Milwaukee health officials are reporting the appearance of the first probable human case of West Nile virus (WNV) this year, prompting a push to remind the public to protect themselves against mosquito bites.
“Although summer is winding down, it is important remain vigilant about preventing mosquito bites, said Commissioner of Health Jeannette Kowalik. “The risk of getting WNV is present anytime that mosquitoes are active”.
Most human WNV cases occur in Wisconsin during August and September.
West Nile virus is typically transmitted through the bite of an infected mosquito. It can cause severe illness in people and horses, although only about 20 percent of those infected will develop any symptoms at all.

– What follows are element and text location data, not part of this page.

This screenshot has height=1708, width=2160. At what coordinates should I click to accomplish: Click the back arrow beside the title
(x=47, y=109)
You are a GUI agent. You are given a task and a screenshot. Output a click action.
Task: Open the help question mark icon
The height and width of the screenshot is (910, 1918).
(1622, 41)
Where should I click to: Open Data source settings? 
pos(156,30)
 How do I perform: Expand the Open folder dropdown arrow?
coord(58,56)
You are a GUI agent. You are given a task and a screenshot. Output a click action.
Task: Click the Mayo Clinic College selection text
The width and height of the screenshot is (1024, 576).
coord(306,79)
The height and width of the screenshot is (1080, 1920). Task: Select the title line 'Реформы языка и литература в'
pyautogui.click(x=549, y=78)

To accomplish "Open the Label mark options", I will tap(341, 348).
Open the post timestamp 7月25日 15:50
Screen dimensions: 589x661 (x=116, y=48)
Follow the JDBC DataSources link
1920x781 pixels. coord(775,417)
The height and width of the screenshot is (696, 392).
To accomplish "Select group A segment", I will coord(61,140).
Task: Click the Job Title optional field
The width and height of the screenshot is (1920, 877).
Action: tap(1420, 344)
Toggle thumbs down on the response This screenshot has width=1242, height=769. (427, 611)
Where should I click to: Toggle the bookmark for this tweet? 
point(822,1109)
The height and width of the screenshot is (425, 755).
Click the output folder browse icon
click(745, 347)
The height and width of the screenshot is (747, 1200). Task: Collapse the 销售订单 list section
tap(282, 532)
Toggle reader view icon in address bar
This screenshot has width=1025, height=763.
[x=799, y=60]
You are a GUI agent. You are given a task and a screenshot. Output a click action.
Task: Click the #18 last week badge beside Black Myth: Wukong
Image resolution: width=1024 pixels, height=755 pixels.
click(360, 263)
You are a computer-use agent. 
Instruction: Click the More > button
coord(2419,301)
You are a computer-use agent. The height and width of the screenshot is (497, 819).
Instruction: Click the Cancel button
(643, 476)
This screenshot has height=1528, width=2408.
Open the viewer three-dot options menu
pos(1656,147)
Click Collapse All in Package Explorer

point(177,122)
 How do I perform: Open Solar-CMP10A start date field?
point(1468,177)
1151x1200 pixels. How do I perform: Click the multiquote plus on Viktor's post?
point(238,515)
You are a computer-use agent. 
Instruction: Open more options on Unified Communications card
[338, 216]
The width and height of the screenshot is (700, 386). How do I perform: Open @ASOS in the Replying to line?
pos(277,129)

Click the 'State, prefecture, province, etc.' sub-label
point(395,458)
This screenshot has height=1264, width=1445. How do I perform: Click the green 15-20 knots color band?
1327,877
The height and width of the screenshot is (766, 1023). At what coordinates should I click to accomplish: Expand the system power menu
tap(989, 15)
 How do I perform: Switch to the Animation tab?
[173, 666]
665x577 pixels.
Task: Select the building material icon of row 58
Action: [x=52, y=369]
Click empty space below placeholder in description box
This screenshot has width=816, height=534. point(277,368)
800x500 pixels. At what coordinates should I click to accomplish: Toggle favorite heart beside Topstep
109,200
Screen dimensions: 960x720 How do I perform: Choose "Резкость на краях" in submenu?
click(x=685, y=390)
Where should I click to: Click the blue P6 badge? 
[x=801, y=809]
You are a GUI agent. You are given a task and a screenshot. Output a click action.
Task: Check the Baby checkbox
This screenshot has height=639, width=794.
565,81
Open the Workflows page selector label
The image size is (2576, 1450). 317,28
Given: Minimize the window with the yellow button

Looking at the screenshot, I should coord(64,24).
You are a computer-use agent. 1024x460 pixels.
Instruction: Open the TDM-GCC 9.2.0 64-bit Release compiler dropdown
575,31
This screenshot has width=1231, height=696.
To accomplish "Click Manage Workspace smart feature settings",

Those who do develop symptoms usually report fever, headache, body aches, and muscle weakness. Rarely, individuals might experience more severe symptoms including high fever, severe headache, neck stiffness, and/or encephalitis, which is inflammation of the brain. These severe cases can lead to paralysis or death, and usually occur in those over 50 years old.
As of September 4, 2018, a total of 45 states and the District of Columbia have reported West Nile virus infections in people, birds, or mosquitoes in 2018. Overall, 559 cases of West Nile virus disease in people have been reported to CDC. Of these, 312 (56%) were classified as neuroinvasive disease (such as meningitis or encephalitis) and 247 (44%) were classified as non-neuroinvasive disease.